As the photo above suggests, Katie Daroff (’12) is good with a joke. She just finished a new piece of creative nonfiction called “Overcoming Pinterest,” which you’ll find below. But first, the facts.
Name: Katie (Rocketship) Daroff
Birth Place: Berkeley, California
Favorite Color: Pink
Life Goal: Become a crazy cat lady or write the next great teen fiction series
1) Becoming a Noble Dragon Slayer
2) Getting my cat off my laptop
4) Making the U.S. Olympic Awesomeness team (none of the events are televised)
Favorite thing in her house: The Pirates Only sign in my living room.
Greatest Weakness: Writing personal bios. Check out my blog instead.

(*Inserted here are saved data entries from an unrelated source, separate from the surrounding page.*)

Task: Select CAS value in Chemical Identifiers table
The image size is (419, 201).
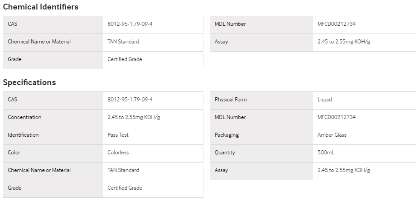Action: pos(130,24)
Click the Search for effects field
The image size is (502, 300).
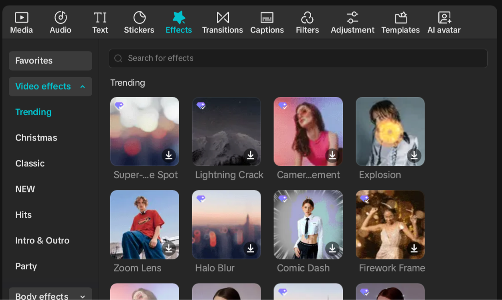[x=298, y=58]
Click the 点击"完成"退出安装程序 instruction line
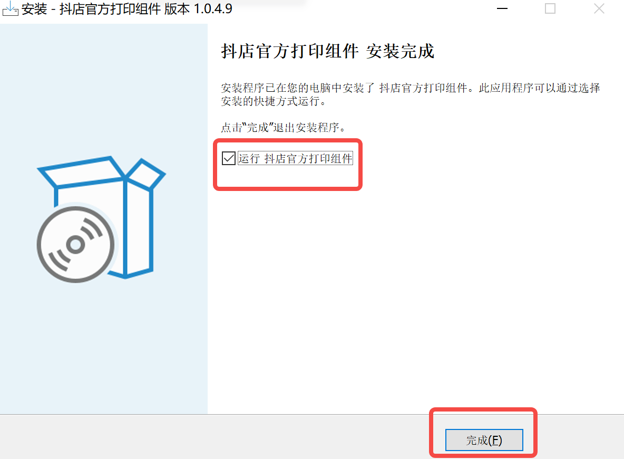The height and width of the screenshot is (459, 624). click(x=284, y=128)
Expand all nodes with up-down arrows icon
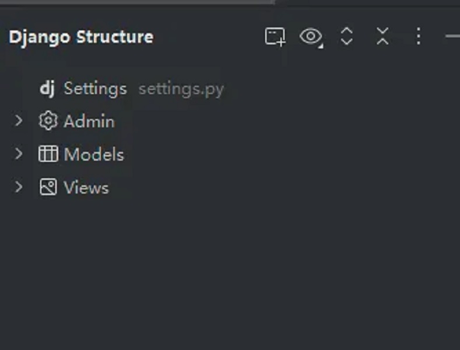The width and height of the screenshot is (460, 350). tap(347, 36)
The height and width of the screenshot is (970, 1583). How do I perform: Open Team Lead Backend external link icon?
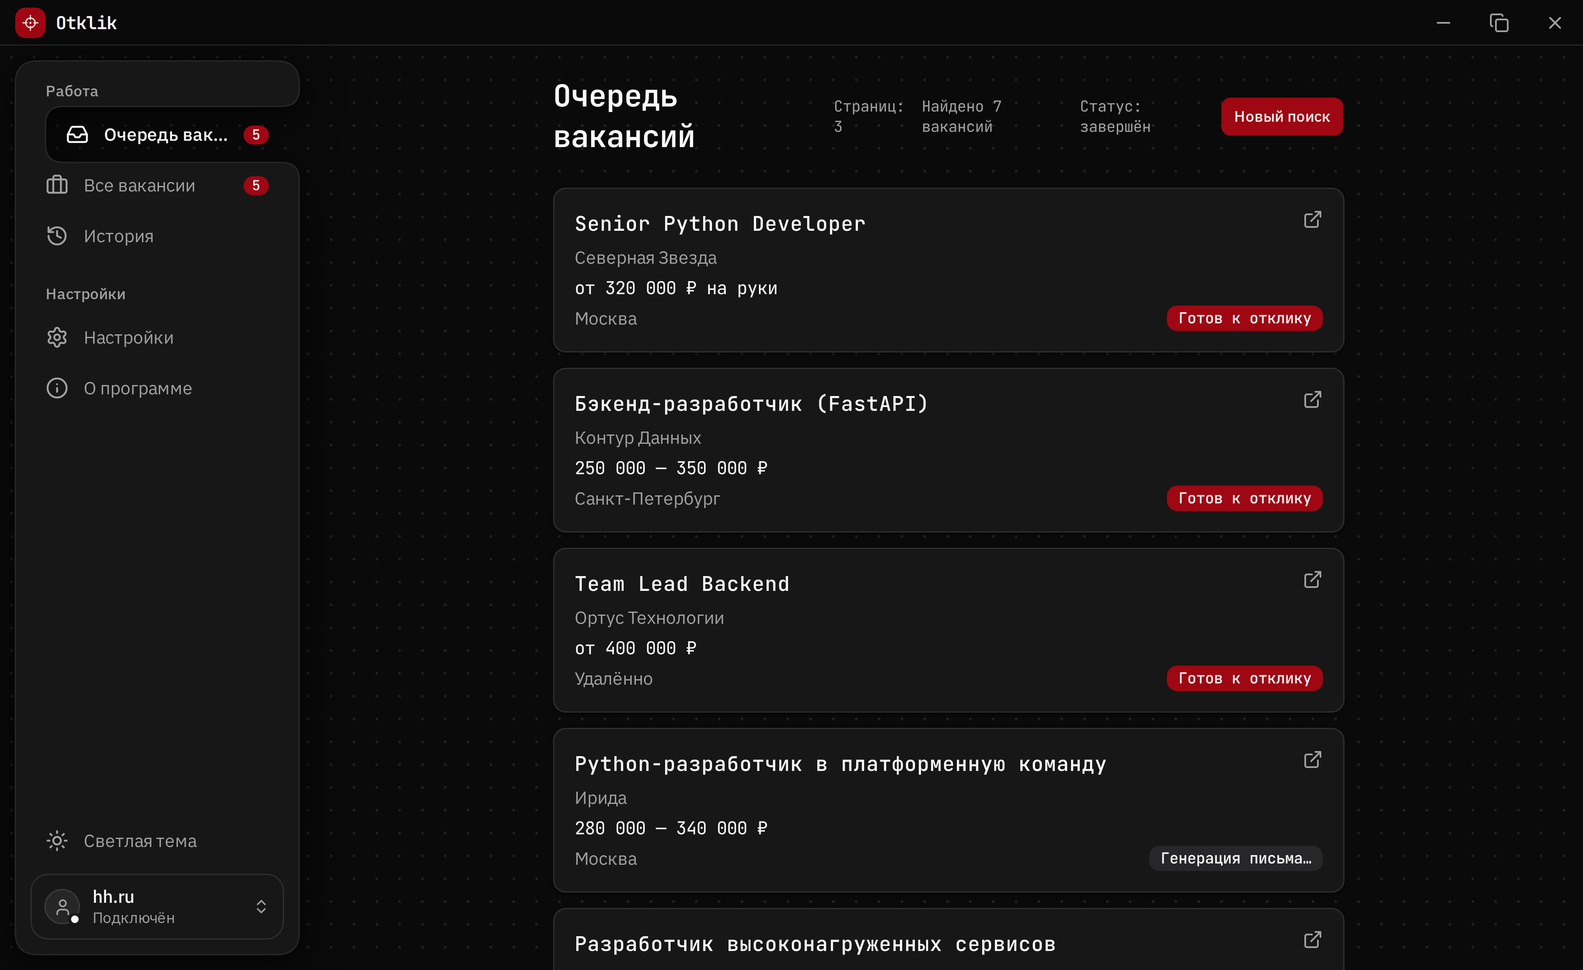tap(1312, 579)
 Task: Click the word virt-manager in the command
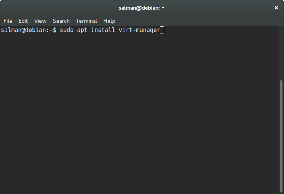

During the dark, dead, depressing months of winter, I made a mistake. While wrapped up in a super hero blanket with pink dinosaur slippers covering my half frozen feet, I logged onto my computer (of course this was after I completed all my work for the evening because I am responsible young lady). I typed the word “Pinterest” into the search bar. I requested an invitation to join the world’s largest online pin board. Unsure of how many online pin boards there could possibly be, I held back on being impressed.
My invitation came almost immediately from a woman in my parents’ church. I thought this was appropriate, seeing as she was the person who had first told me about this strange and mystic online world. Every time I saw the woman, she had something new and crafty that she had whipped up on display. She wore felt flowers in her hair with rhinestones that she “glued on herself” and knew 18 different ways to tie her scarf to make it look stylish with the dresses she had made herself. She had a ring she’d made out of a fork from her grandparents’ wedding silverware that was, she explained with a flourish of her hand, “much easier to make than it sounded.” I was thoroughly impressed with her, and every time I asked her how she learned to do something she simply stated “I saw it on Pinterest.”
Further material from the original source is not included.